Maj. Gen. Charles Costanza pins U.S Army Veteran Staff Sgt. Harold Nelson, an infantryman and Dogface Soldier, with the Silver Star Medal. (U.S. Army photo by Pfc. Bernabe Lopez III, 50th Public Affairs Detachment)
October 13, 2022

The man considered to be Colorado’s oldest World War II veteran, according to the Colorado Springs Gazette, was finally presented with a Silver Star he earned 77 years ago.

Harold Nelson, a 107-year-old Army veteran, was given the long-awaited medal during a ceremony at Fort Carson last week, the Gazette reported.

“I appreciate what they have done. It’s a wonderful thing,” Nelson said. “I guess it means I did what I was supposed to do.”

Nelson was drafted in 1941 and served in the 3rd Infantry Division for four years. He spent two of those years in a war zone “living in a foxhole, his daughter told the Gazette.

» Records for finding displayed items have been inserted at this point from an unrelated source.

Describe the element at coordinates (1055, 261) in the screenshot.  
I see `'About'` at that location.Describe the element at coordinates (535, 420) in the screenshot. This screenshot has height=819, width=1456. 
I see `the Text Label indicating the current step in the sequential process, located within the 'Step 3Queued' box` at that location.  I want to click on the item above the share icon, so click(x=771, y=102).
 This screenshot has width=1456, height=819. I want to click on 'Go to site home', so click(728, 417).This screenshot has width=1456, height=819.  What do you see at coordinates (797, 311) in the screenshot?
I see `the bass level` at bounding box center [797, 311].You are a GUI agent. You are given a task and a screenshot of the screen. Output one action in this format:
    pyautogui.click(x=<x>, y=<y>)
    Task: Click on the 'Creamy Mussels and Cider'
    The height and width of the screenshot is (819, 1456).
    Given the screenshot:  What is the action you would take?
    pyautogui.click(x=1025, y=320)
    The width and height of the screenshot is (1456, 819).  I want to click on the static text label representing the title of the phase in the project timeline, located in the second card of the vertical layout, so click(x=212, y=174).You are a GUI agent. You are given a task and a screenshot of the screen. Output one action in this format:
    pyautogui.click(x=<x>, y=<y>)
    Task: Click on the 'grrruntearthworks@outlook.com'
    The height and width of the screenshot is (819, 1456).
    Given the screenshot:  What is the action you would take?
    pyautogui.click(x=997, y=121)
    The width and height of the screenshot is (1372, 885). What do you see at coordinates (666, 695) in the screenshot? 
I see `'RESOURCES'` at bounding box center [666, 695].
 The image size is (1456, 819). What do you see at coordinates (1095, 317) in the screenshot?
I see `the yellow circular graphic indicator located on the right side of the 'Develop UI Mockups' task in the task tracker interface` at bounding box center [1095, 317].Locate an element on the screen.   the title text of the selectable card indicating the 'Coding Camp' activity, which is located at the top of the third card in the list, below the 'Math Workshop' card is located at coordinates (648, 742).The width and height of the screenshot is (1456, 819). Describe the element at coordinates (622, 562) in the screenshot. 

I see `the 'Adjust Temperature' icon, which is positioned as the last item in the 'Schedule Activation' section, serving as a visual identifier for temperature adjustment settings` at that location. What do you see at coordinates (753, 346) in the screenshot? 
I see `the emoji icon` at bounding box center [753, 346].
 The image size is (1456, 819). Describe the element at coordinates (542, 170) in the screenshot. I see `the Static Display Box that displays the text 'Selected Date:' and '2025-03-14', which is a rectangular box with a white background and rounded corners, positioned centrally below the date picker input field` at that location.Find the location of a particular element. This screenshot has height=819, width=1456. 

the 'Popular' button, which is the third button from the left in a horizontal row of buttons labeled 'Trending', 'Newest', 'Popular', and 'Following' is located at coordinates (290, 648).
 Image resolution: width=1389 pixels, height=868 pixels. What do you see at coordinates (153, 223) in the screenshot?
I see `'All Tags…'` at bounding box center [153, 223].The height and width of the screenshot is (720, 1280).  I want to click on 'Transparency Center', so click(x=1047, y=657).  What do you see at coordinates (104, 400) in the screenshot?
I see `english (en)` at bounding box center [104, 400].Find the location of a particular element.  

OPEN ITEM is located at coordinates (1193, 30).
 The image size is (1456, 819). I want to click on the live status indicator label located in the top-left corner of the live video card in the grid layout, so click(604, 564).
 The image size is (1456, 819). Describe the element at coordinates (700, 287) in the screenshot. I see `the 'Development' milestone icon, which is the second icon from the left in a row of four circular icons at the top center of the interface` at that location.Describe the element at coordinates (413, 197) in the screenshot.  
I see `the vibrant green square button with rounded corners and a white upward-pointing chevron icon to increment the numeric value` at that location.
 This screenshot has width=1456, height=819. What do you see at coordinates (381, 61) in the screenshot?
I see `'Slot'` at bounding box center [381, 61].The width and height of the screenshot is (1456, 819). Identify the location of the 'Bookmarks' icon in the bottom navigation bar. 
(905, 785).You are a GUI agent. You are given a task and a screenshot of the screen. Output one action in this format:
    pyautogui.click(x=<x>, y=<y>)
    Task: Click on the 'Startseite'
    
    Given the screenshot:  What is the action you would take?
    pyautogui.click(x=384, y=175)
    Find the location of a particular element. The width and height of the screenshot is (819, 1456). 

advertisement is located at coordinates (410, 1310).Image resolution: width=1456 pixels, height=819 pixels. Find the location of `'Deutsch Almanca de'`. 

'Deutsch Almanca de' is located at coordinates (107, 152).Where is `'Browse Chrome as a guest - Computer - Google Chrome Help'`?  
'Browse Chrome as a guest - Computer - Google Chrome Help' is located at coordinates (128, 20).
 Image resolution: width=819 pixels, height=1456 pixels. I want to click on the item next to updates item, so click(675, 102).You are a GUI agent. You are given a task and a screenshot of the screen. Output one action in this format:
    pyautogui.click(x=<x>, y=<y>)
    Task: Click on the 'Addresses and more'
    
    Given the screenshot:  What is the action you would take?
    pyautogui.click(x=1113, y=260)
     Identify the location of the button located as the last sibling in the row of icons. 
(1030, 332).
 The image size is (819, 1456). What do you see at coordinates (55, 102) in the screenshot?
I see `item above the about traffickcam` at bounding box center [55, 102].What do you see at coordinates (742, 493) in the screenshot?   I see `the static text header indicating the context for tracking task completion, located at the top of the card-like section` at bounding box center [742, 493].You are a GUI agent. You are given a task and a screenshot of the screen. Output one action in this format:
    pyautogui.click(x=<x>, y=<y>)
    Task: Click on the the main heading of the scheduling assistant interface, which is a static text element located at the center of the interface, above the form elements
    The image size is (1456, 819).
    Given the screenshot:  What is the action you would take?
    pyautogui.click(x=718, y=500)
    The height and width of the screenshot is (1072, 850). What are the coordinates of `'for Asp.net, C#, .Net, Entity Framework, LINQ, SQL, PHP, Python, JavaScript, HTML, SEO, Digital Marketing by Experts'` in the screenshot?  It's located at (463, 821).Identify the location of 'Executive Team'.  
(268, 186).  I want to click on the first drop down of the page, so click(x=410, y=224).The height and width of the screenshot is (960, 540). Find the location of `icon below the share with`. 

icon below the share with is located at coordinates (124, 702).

The 3rd Infantry Division logged the most combat days of any unit in WWII’s European theater, according to the Society of the 3rd Infantry Division website.

The two-time Purple Heart recipient was “shot three times, survived artillery bombardments, grenade explosions, German tank fire and exploding landmines,” according to Maj. Gen. Charles D. Costanza, the 3rd Infantry Division’s present commanding general.

The ceremony came nearly eight decades after Nelson’s commanding officer wrote a letter to Nelson’s mother saying he’d been recommended for the military’s third-highest decoration for valor.

However, that plan never came to fruition, and Nelson buried his wartime memories after being discharged in 1945, the Gazette reported. Over time, his thoughts drifted back to that letter, and his family set out to see that he got what he’d earned.

Nelson petitioned the military for a determination on his Silver Star in 2019, but his case was flimsy because a massive fire consumed his records, along with those of many Army personnel, in 1973.

It was a Denver nonprofit, the Forgotten Heroes Campaign, that finally pushed it through to the finish line, the Gazette reported. The moment meant a lot to his daughter, Carolee Soden, who was wiping away tears sitting beside Nelson.

“I have been trying for many, many years to find a way to get this for him,” she said. “I am having trouble realizing it is really happening.”